# Toast



## Susi (Oct 22, 2005)

Hi,
I am looking for a good old fashioned Toast receipe?
I love toast the ones here in Germany are all very sweet and England is a little far to just get a loaf..........
Would be grateful for your help!

Thanks
Susi


----------



## urmaniac13 (Oct 22, 2005)

If you are in Germany, I suggest you go to Lidl, they sell loaves of white square bread slices, fit for making the plain old fashioned toast you are talking about.  Also large in size, too!!  It should be easily spotted, it is called something like "american sandwich" or something like that, with strident blue and red design on the plastic wrapping bag.  You will like Lidl, I am sure you will find oodle of goodies at very good prices!!


----------



## cara (Oct 22, 2005)

It IS called american sandwich ;o)
but in my opinion it's quite the same as the usual "german toast"....

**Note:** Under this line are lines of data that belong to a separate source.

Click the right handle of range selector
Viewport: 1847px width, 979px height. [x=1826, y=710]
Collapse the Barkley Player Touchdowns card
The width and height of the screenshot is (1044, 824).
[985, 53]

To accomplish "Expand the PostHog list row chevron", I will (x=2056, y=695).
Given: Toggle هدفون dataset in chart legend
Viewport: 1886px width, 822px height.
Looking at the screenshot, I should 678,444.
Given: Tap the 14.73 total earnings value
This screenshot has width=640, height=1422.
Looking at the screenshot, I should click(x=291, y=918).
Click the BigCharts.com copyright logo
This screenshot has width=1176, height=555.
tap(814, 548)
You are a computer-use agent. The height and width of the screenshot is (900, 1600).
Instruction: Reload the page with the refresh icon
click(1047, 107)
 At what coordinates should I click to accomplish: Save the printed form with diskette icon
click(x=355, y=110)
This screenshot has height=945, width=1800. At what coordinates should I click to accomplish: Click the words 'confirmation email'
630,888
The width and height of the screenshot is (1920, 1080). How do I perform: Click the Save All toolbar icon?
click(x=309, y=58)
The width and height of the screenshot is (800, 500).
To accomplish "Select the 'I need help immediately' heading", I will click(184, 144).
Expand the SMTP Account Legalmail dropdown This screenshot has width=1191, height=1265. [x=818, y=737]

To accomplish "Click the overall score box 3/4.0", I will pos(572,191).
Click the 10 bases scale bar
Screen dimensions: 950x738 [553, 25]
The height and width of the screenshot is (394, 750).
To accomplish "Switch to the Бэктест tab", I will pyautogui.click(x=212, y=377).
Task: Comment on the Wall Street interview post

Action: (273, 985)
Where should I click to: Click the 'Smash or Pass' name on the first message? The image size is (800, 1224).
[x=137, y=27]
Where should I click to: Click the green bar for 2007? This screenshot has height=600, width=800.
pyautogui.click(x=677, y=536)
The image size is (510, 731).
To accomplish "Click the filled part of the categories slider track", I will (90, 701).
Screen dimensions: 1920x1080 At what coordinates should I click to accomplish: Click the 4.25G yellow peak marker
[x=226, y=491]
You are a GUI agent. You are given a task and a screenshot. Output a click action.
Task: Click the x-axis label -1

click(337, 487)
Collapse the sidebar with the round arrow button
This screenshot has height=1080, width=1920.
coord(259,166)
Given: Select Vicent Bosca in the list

I don´t know, but maybe you find something here:
http://www.agrar.de/landfrauen/forum/index.php?topic=328.0

I´m afraid that is nothing for the americans because its a german link ;o)


----------



## Susi (Oct 22, 2005)

hi all,
it is not for me it is for a  friend and she would like to make her own toast.
Oh yes i go to Lidl for my toast but they dont seem to tell us how to make it.
Thanks anyway for your help,
Susi


----------



## Ishbel (Oct 22, 2005)

In case you are being serious.

Take a slice of bread.  Put it in the toaster.  Two or three minutes later..... up pops TOAST.


----------



## SierraCook (Oct 23, 2005)

Susi are you talking about Wonder Bread?


----------



## SierraCook (Oct 23, 2005)

After reading the messages some more I think you are talking about French Toast.  It is easy to make. 

3 large eggs
3/4 cup milk
1 tablespoon sugar
1/4 teaspoon vanilla
1/8 teaspoon salt
8 slices of bread

In bowl beat eggs, milk, sugar, vanilla and salt with wire whisk until well mixed.  Pour into shallow bowl.  Heat griddle over medium heat.  Grease griddle with vegetable oil, if necessary.  Dip bread into egg mixture.  Place on griddle.  Cook about 4 minutes on each side or until golden brown.


----------



## middie (Oct 23, 2005)

you can also add some cinnamon and nutmeg to the egg mixture. at least that's what i do


----------



## Ishbel (Oct 23, 2005)

SierraC
It's interesting that in the UK, the French toast recipe we use is a savoury dish - no sugar, vanilla etc.  Most little children here grow up calling it 'Eggy Bread'!


----------



## SierraCook (Oct 23, 2005)

Ishbel, I am still not sure if French Toast is what Susi was referring to, but I figured I would at least try to give her an answer.  I like the name of Eggy Bread.  It sounds more fun.


----------